Schneewittchen und die böse (Stief-)Mutter
Einen Raum weiter geht es um Schneewittchen. Die, ihr wisst schon, Unschuldsgestalt aus dem Märchen, der von der Stiefmutter übel mitgespielt wird. Nun, ob hier mit den bösen Tieren und dem Peitschensymbol wirklich nur neidische Mütter gemeint sind, sei dahingestellt. Die Bider lassen für mich auch andere Interpretationen zu, wie zum Beispiel, die Ausbeutung asiatischer Frauen durch Männer aus der ganzen Welt.
Rapunzel zwischen Tradition und Moderne
Es geht die Treppe hinauf. Dort warten nicht nur Bilder sondern auch Instellationen. Und wer möchte, kann hier auch schriftstellerisch tätig werden. Auf einer in die Jahre gekommenen Schreibmaschine mit schwachem Farbband kann jeder Besucher seine Interpretation von „Love and Hate“ zum Besten geben. Dass die dichterischen Auswüchse teilweise schwer zu lesen sind mag auch Absicht sein. Schließlich wirken die Ergüsse so diabolischer.
Eine Videoinstallation im Raum nebenan erinnert an das 1981 verübte Attentat auf Präsident Ronald Reagan. Das Attentat wird dabei wechselweise mit Szenen aus dem Film Taxi Driver gezeigt. Geht es um vergleichbare Motive oder die schiere Gewalt?
Zum Schluss begegnen wir einer persischen Rapunzel, die zwischen Selbstbestimmung und Tradition steht. Für wen würde sie ihren Zopf herunerlassen? Die deutsche Überschrift lautet dazu: „Der schöne Vogel sitzt nicht mehr im Nest und singt nicht mehr.“ Was heißt das im übertragenen Sinne? Persiche Frauen lassen sich nicht mehr unterdrücken, sitzen nicht mehr brav zuhause, wie der Vogel im Nest und „singen“ wenn ihr Mann nach Hause kommt. Wie gesagt, die Werke lassen viel Interpretationsspielraum – aber gerade das macht die Schau für mich interessant. Was seht Ihr in den Bildern?
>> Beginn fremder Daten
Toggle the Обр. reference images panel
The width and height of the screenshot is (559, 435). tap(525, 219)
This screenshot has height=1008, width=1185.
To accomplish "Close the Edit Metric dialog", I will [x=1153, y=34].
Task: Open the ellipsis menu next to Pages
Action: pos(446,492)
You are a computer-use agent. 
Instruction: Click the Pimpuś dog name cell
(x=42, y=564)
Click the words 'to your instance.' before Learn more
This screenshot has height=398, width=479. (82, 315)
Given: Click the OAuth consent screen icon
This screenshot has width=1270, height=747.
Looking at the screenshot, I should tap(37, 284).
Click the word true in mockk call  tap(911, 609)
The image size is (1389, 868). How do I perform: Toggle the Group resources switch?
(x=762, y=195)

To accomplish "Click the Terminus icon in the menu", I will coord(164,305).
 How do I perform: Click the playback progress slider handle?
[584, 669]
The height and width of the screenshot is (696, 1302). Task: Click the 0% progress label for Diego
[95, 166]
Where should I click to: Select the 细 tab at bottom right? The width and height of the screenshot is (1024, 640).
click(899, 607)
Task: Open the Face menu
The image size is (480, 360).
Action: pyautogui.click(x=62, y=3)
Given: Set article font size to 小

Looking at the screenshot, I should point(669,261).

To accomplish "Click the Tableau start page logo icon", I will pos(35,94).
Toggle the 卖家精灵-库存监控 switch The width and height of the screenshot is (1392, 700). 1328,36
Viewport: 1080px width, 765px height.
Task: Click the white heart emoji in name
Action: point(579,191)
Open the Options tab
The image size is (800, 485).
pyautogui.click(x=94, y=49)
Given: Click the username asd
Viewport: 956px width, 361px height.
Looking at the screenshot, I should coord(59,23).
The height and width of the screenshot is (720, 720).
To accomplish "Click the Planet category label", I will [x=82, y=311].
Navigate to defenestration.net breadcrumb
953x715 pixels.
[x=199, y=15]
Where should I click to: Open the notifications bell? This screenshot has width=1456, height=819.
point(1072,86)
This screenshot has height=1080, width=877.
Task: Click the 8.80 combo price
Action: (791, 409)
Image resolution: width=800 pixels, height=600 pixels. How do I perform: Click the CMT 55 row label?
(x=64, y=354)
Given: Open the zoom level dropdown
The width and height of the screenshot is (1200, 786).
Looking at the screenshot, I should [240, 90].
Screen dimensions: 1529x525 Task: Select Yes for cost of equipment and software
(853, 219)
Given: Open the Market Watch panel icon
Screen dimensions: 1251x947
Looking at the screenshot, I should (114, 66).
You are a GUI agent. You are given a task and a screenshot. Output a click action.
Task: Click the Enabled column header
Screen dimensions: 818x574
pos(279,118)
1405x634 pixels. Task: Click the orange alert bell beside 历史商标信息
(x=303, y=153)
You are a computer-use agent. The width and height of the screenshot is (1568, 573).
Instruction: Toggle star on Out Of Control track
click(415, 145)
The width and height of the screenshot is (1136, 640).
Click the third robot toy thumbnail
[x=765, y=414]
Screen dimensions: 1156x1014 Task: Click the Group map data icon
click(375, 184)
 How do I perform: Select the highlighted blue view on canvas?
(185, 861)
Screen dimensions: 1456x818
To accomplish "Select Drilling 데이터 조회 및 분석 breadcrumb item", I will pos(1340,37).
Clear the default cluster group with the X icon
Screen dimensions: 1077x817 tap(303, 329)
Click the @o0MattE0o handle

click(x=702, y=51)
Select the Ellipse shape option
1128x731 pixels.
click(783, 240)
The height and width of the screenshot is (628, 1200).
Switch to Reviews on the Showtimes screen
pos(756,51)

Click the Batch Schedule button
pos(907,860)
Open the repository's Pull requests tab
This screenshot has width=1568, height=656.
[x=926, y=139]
Kontrastprogramm im Botanischen Garten
Friedlichere Zeiten erleben wir anschließend im prächtig erblüten Botanischen Garten gleich gegenüber vom Kunsthaus. Wobei es im Gewächshaus nicht nur stachelig, sondern auch sexuell aufgeladen zugeht. Stramme Kakteen ragen in den Himmel mit Formen, die wenig Interpretationsspielraum zulassen als diesen: Phallussymbole in Reinform. Auch der Rest des Gartens überzeugt: Blühende Pfingstrosen, Rhododendren, Orchideen und dazwischen eine launische Katze und eine Blaumeise, die Modell steht. Ein wirklich gelungener Ausgleich zu Kranz’Oeuvre.